Sottile Lab

Remodelling of extracellular matrices occurs during development, wound healing, and in a variety of pathological processes including atherosclerosis, ischemic injury, and angiogenesis. Perturbing matrix remodelling events by preventing the turnover of extracellular matrix molecules, or by increasing the levels of matrix degrading proteases or inhibitors has been shown to result in fibrosis, arthritis, reduced angiogenesis, and developmental abnormalities. Thus, processes which control the rate and extent of matrix deposition and degradation play key roles during tissue remodelling events. The studies in my laboratory are aimed at understanding the molecular mechanisms by which the extracellular matrix controls cell behavior. Most of our studies focus on the extracellular matrix protein, fibronectin, and on the functional consequence of its polymerization into the extracellular matrix. Using fibronectin-null cells that our laboratory isolated, we found that fibronectin polymerization regulates adhesion-dependent cell growth, endothelial and smooth muscle cell migration, and endothelial cell tube formation. We have also found that the process of fibronectin deposition into the extracellular matrix is a key regulator involved in maintenance of extracellular matrix architecture.

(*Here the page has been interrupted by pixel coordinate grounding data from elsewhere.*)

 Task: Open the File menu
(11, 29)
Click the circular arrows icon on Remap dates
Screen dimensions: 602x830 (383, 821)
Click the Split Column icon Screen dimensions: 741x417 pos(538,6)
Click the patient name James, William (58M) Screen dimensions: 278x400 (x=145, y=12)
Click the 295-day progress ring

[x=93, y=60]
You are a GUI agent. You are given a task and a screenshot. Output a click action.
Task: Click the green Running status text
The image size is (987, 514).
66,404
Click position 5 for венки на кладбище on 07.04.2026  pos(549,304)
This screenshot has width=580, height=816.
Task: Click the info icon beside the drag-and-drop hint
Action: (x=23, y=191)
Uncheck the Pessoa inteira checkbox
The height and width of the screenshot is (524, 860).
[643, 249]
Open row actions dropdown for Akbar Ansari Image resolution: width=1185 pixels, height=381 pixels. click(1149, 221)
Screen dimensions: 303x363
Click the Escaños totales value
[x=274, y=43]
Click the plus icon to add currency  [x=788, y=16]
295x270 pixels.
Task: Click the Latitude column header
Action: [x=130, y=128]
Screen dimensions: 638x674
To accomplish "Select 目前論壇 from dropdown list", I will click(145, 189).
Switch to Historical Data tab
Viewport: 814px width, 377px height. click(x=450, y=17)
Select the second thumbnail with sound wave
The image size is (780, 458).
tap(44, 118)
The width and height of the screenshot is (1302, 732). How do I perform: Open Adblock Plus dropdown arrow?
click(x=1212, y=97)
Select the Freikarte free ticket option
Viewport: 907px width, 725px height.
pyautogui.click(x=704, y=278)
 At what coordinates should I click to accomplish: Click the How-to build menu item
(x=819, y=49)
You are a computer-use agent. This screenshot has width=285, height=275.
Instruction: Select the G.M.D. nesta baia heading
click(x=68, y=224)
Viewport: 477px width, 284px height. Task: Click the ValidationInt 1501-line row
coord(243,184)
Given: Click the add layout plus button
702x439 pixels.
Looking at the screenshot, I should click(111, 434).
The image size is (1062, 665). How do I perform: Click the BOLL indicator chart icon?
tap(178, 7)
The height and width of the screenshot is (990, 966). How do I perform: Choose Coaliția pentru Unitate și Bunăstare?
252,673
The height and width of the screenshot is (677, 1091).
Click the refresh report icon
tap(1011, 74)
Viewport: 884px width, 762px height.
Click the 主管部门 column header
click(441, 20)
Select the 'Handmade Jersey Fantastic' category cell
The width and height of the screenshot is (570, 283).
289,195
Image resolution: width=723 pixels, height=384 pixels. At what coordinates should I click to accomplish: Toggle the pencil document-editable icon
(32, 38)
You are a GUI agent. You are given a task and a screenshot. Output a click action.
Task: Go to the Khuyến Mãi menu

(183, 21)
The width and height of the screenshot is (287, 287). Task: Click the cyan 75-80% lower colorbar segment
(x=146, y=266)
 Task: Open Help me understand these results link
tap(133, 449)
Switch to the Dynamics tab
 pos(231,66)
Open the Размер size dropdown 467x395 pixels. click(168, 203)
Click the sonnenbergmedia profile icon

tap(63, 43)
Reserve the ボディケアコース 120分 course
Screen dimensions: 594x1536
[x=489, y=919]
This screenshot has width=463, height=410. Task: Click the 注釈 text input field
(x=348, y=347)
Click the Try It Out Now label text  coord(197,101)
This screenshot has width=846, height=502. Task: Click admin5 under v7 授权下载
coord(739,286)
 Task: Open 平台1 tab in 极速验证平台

The ability of fibronectin polymerization to act as a switch that controls the organization and composition of the extracellular matrix provides cells with a means of precisely controlling cell-extracellular matrix signalling events that regulate cell proliferation, migration, and differentiation. Our current research is focused on understanding how fibronectin and fibronectin polymerization regulate vascular cell proliferation and extracellular matrix remodelling events that play critical roles during angiogenesis and during the cell response to injury.